Zubair’s sister, nine-year-old Nabila, was picking okra in a field with her grandmother at the time of the attack. She testified that she heard the noise from above. “Everything was dark and I couldn’t see anything, but I heard a scream...I was very scared and all I could think of doing was just run,” she said.
The Rehman’s were joined at the hearing by Robert Greenwald, a filmmaker who has been working in Pakistan over the past several months on a project related to the ongoing US drone strikes. Testifying on his own behalf, Greenwald suggested that the ongoing operations waged by the US as an alleged counter-terrorism operation are breeding anti-American sentiment at a rate that makes Al-Qaeda jealous.
“Yes, there are 100 or 200 fanatics, but now you have 800,000 people in this area who hate the United States because of this policy,” Greenwald said. Indeed, last week a former US State Department official claimed that drone strikes in Yemen are creating dozens of new militants with each attack.
Greenwald added that the research he’s seen indicated that 178 children have been killed in Pakistan by US drone strikes. Independent studies suggest that the total number of civilians killed by unmanned aerial vehicles may be in the thousands.
“We’ve gone from being the most popular country among Pakistani to, according to the polling I’ve seen, the least popular,” Grayson said. “And if you ask people why, the reason is this program.”
Despite these numbers, though, the White House maintains that the best intelligence agencies in the world work in tandem with the mightiest military in order to gather information about targets, then order hits intended to take out extremists and cause as little collateral damage as possible.
According to Greenwald, this system is not without its flaws.
“How could we make decisions, let’s be clear about this, making decisions to clear people based on guesses?” asked Greenwald. “Guesses. No jury, no judge, no trial, no defense but because they are sitting in a certain pattern, because they’re in a certain place, an entire community of leadership has been wiped out.”
“I hope that by telling you about my village and grandmother, you realize drones are not the answer,” pleaded 12-year-old Zubair.
Rep. Jan Schakowsky (D-Illinois) said at the hearing that she
would bring up the witnesses’ plight with the White House.

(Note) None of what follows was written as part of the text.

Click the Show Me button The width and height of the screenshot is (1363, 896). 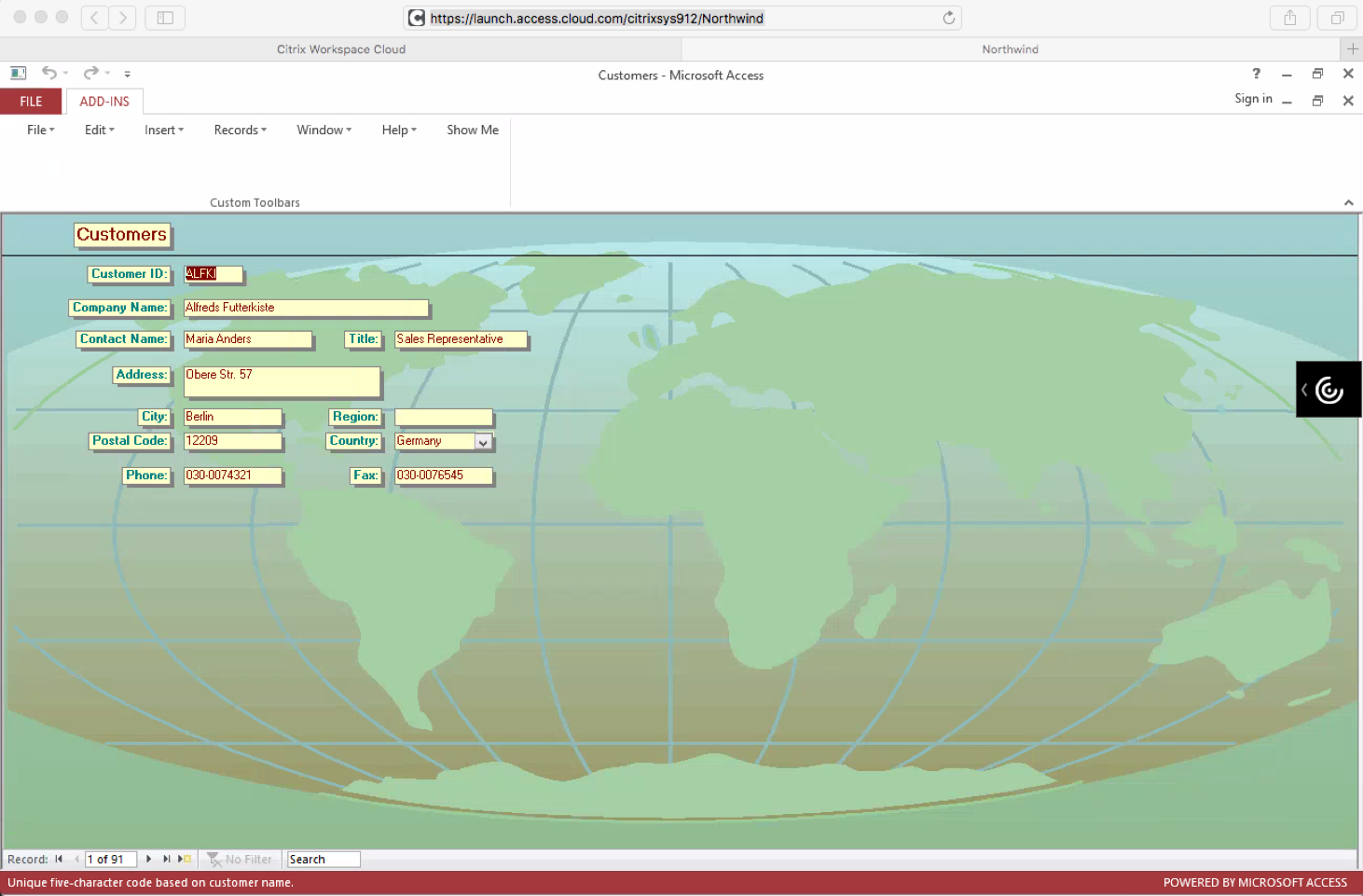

Grayson said that “friends of the military industrial
complex” in Washington would likely keep a full discussion
from occurring immediately in Washington, adding that “I don’t
expect to see a formal hearing conducted on this subject anytime
soon.”
Family's Pakistani lawyer denied entry into US
The Rehman’s testimony to Congress was originally intended to take place in September, but delays in the visa processing for their lawyer, Mirza Shahzad Akbar, pushed that back.
Speaking to RT, Mr. Akbar was straightforward in his belief that the ongoing denial of his entry into the country with his clients was directly tied to his involvement in pressing against US drone strikes.
“I think the reason is very obvious, the reason is my criticism of the US drone program in Pakistan, and the legal action I’ve brought since 2010 against CIA officials acting in Pakistan, and against the Pakistani government.”
“The congressional briefing was one occasion where the clients I’m representing would have a voice to speak to American lawmakers, who would also challenge president Obama’s contention that drone strikes are very precise, and they only hit militants, which is not true. Raffiq and his family is a living example of that.”
Mr. Akbar was meant to travel along with the Rehman family, but has faced recurring problems entering the US since he began representing civilian victims of drone strikes in 2011.
"It's not like my name is scratched because there is some sort of confusion. My name is blocked!" Akbar told the Guardian in September. He later wrote a column for The Hill newspaper, which is widely read on Capitol Hill, trying to bring light to his entry issues.
"Before I started drone investigations I never had an issue with US visas. In fact, I had a US diplomatic visa for two years," says Akbar.